Work instructions
Copy out the records from the line containing "Where should I" through the end of the records, replacing "coordinates" with "position" and leaving everything else unchanged. Leave the pictures out.

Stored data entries
──────

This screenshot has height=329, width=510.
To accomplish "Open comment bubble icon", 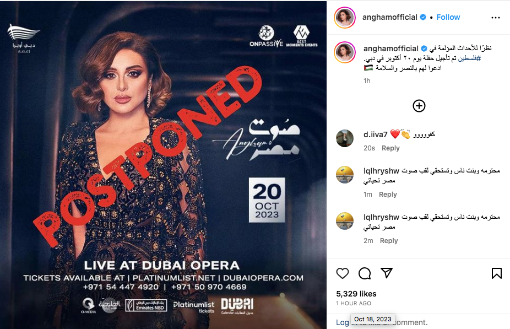I will 365,273.
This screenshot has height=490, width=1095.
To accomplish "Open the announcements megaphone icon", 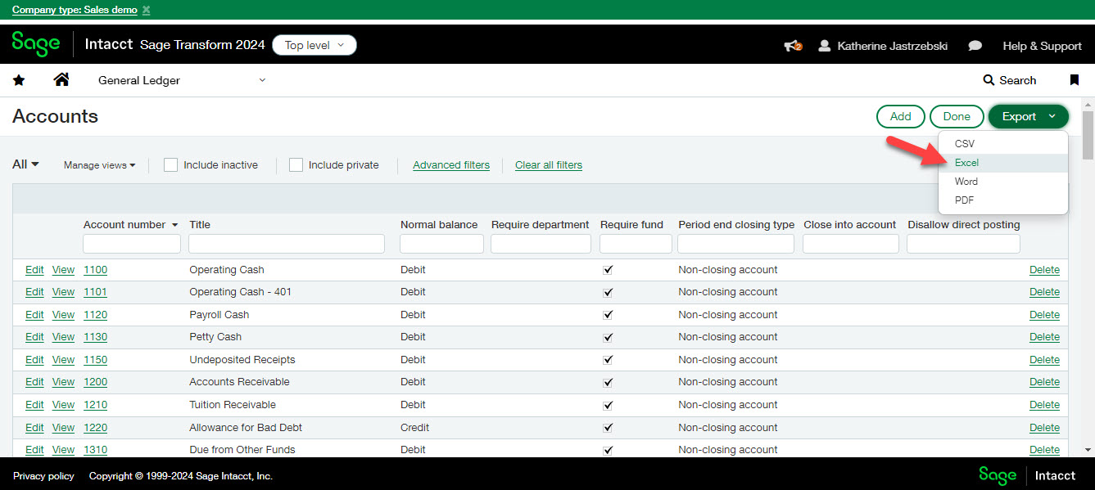I will [x=792, y=46].
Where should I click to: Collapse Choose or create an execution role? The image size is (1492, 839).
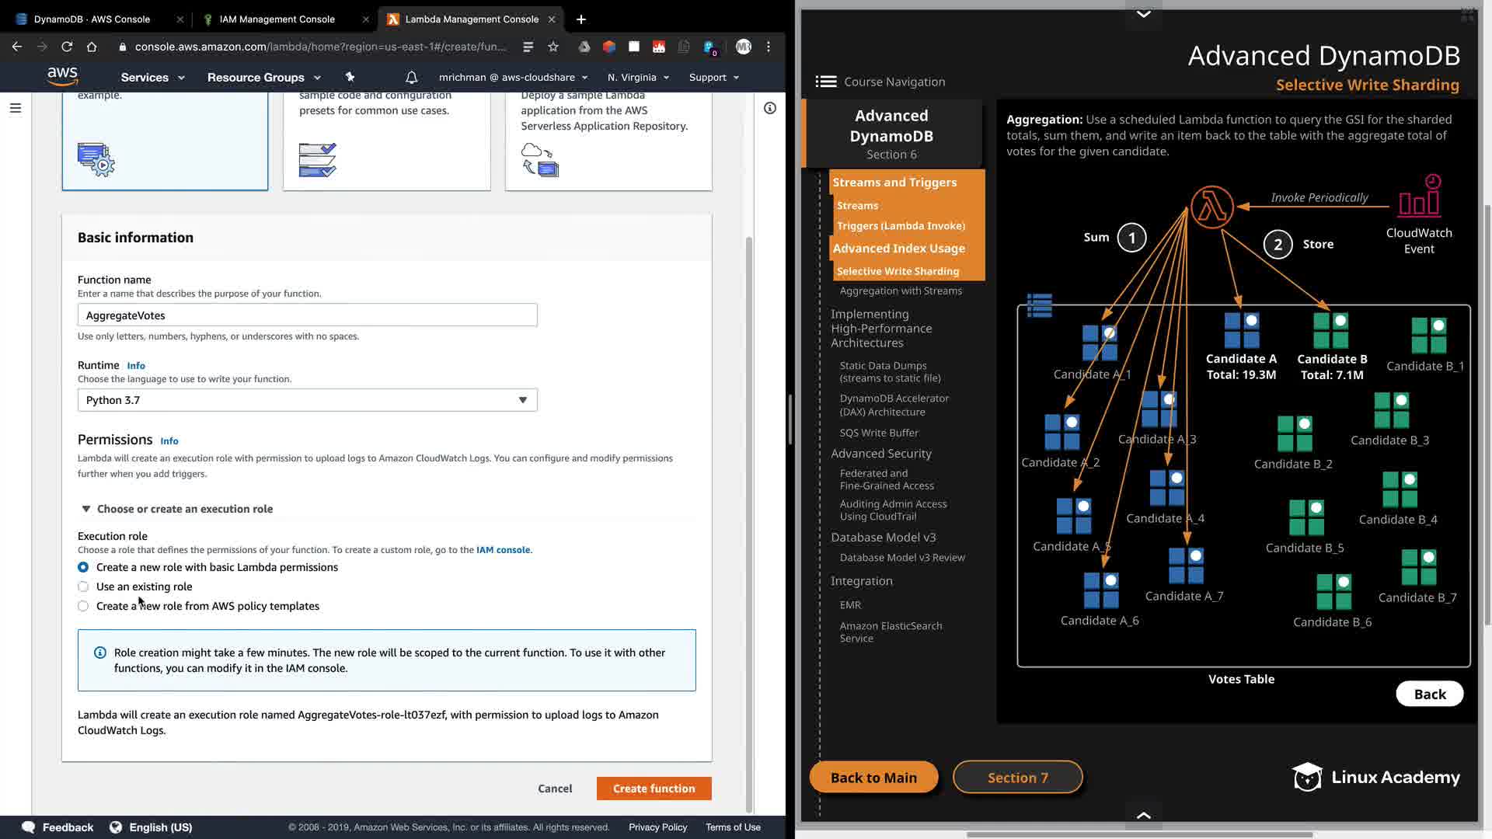click(x=86, y=509)
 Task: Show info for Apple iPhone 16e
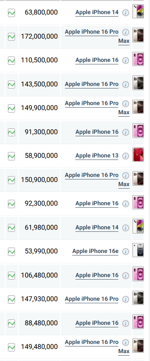(x=125, y=252)
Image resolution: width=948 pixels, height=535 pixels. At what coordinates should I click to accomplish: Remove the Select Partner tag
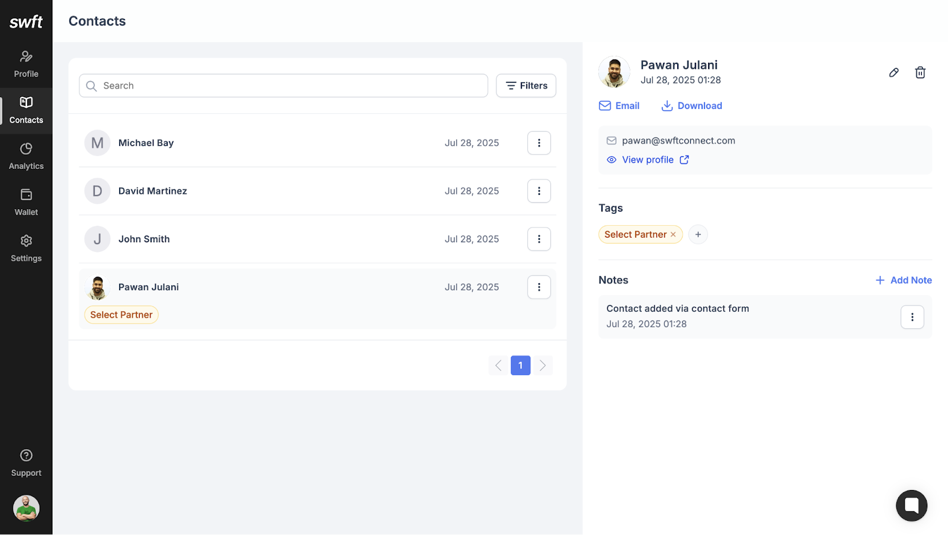coord(673,235)
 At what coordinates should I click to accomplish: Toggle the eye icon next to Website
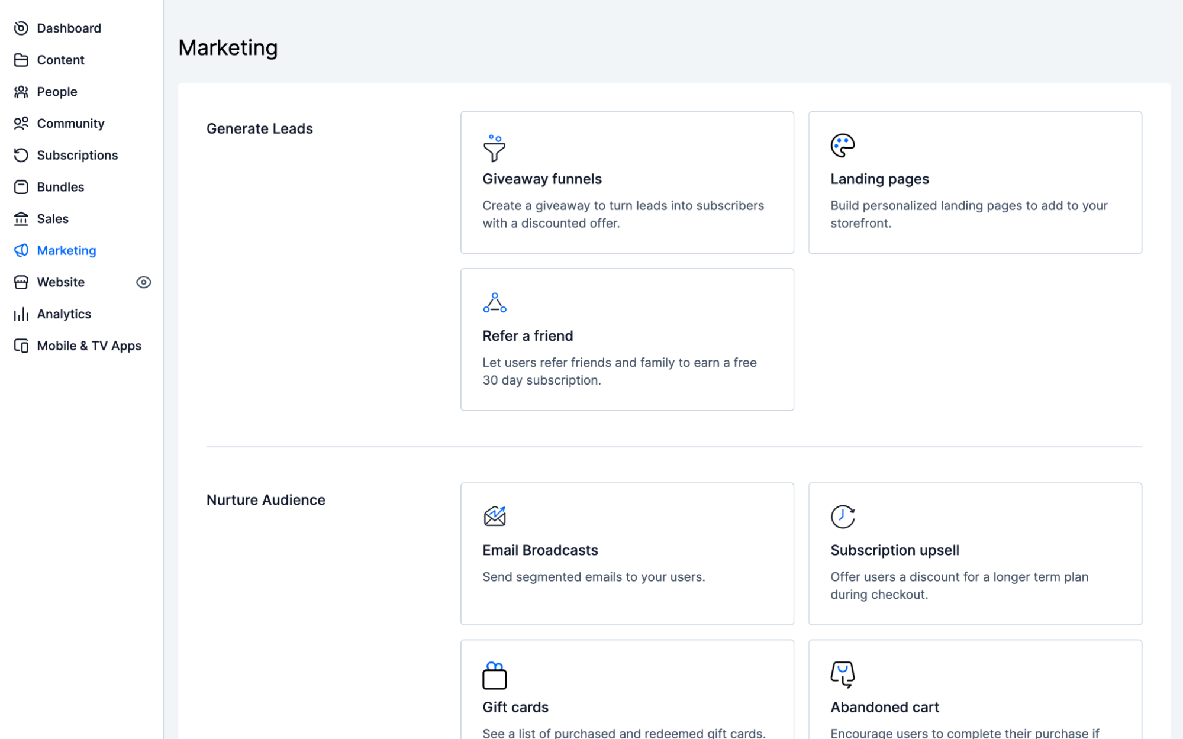pos(143,282)
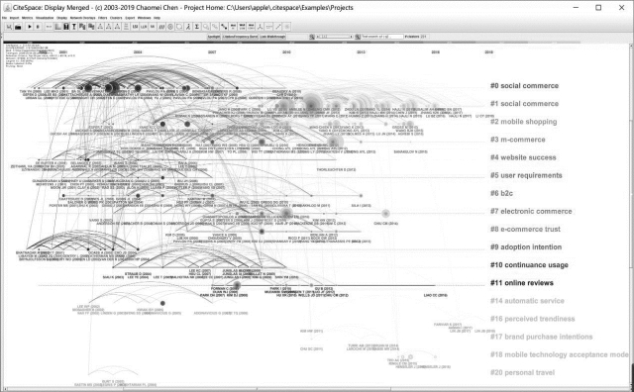The width and height of the screenshot is (634, 392).
Task: Select the #10 continuance usage cluster label
Action: pos(529,265)
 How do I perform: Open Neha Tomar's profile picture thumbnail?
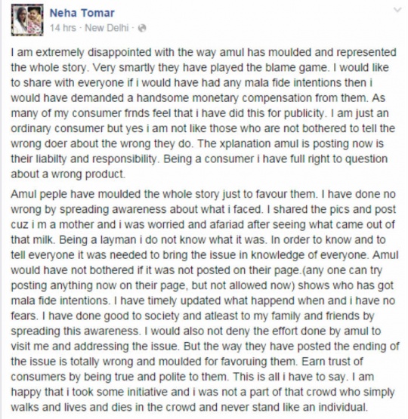27,20
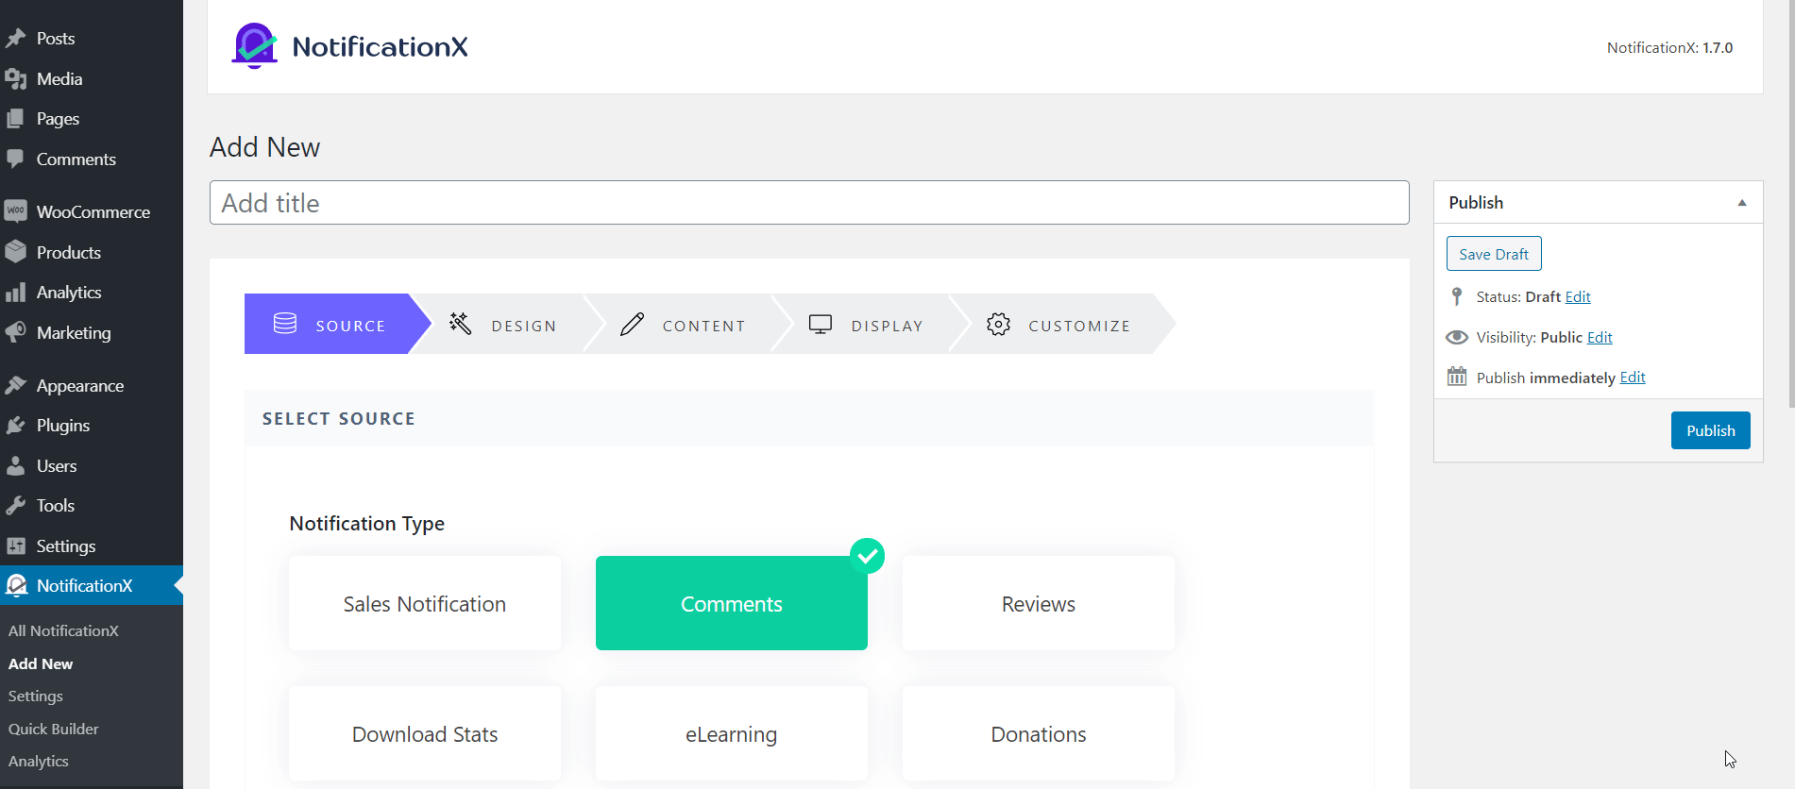Click the Plugins icon in sidebar

[16, 426]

──────

The output
Where should I click to: Collapse Choose or create an execution role? The image size is (1492, 839).
click(x=86, y=509)
 Task: Show info for Apple iPhone 16e
(x=125, y=252)
Image resolution: width=948 pixels, height=535 pixels. At what position should I click to accomplish: Remove the Select Partner tag
coord(673,235)
 At what position should I click to accomplish: Toggle the eye icon next to Website
pos(143,282)
The width and height of the screenshot is (634, 392).
Task: Select the #10 continuance usage cluster label
Action: pos(529,265)
 How do I perform: Open Neha Tomar's profile picture thumbnail?
27,20
Click the Plugins icon in sidebar

[16, 426]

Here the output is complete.